Escape from the Quagmire of Success
I sometimes wonder if there were people in the Roman Empire who could see the causes of its demise, who recognized and tried to cure the diseases that ended its power and beauty and legacy of knowledge. Frank Warner thinks that our reluctance to win in Iraq might lead to a modern era of darkness. He wants us to read this piece by Jules Crittenden. It seems that the phony analogy to Vietnam now has the prospect of becoming real. The failure to fund the war will turn it into a rout of one kind or another. The Fall of Saigon is not far away, and the Killing Fields of Iraq will be coming up next.
Is this alarmism?

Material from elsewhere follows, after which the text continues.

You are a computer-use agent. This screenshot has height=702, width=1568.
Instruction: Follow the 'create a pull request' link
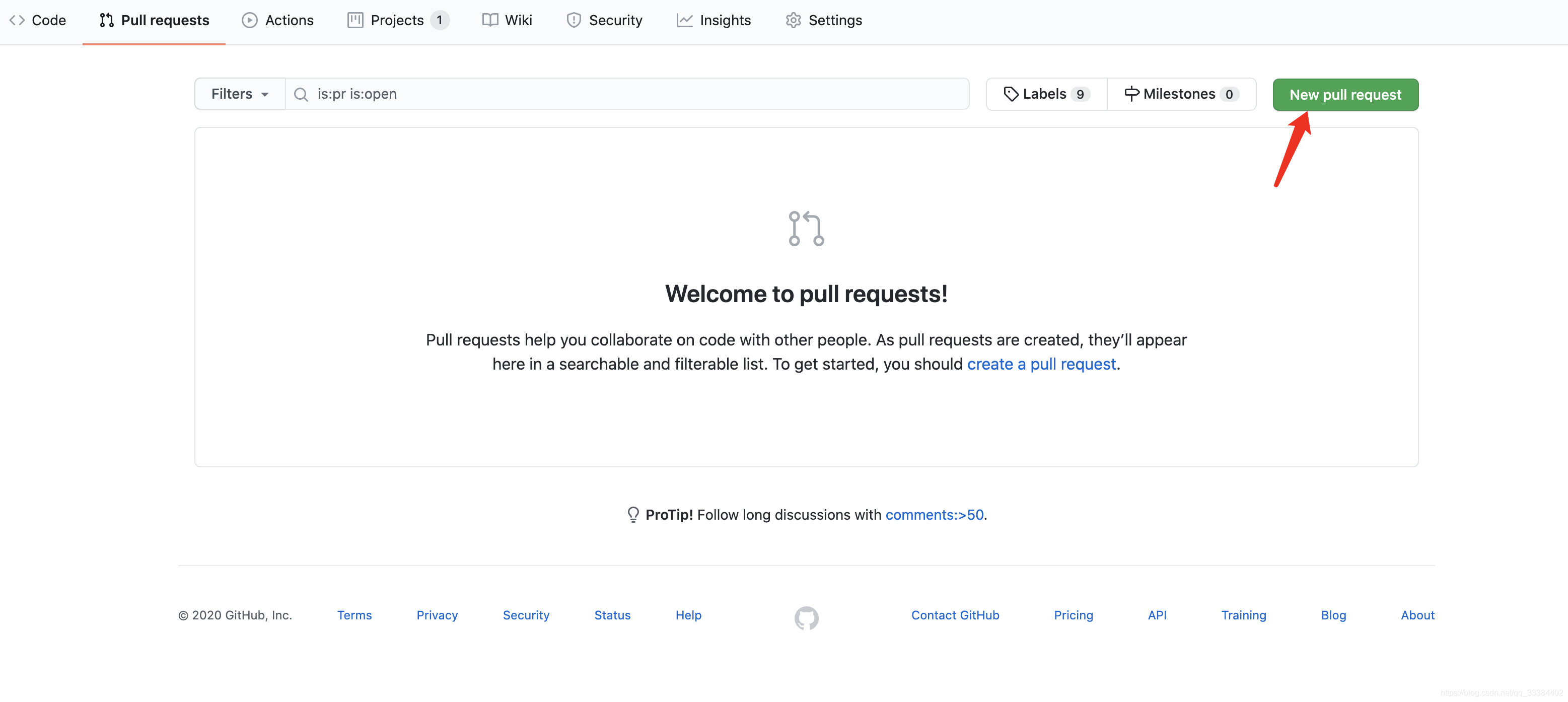pyautogui.click(x=1041, y=364)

In fact, according to the talk shows this morning, a decisive majority of Republican senators is uninterested in a troop surge and wants us to pull out with all deliberate speed. Everybody is claiming, of course, that the Democratic base is all for surrender and that the "meaning" of the last election was John Murtha's precipitous dive to the bottom of the political convenience bomb shelter.
How many of these people were once saying that we really had no choice but to prevail in this war? There is too much at stake. They were certainly right. And I think that we will find that allowing a direct confrontation between Iran and the Sunni powers is not a great idea.
Bush is no Lincoln. But I'm hoping he's a lot tougher than old Gerald Ford, much celebrated for leading us through a time of national crisis. We were just lucky to recover from that leadership. This time it might not be so easy.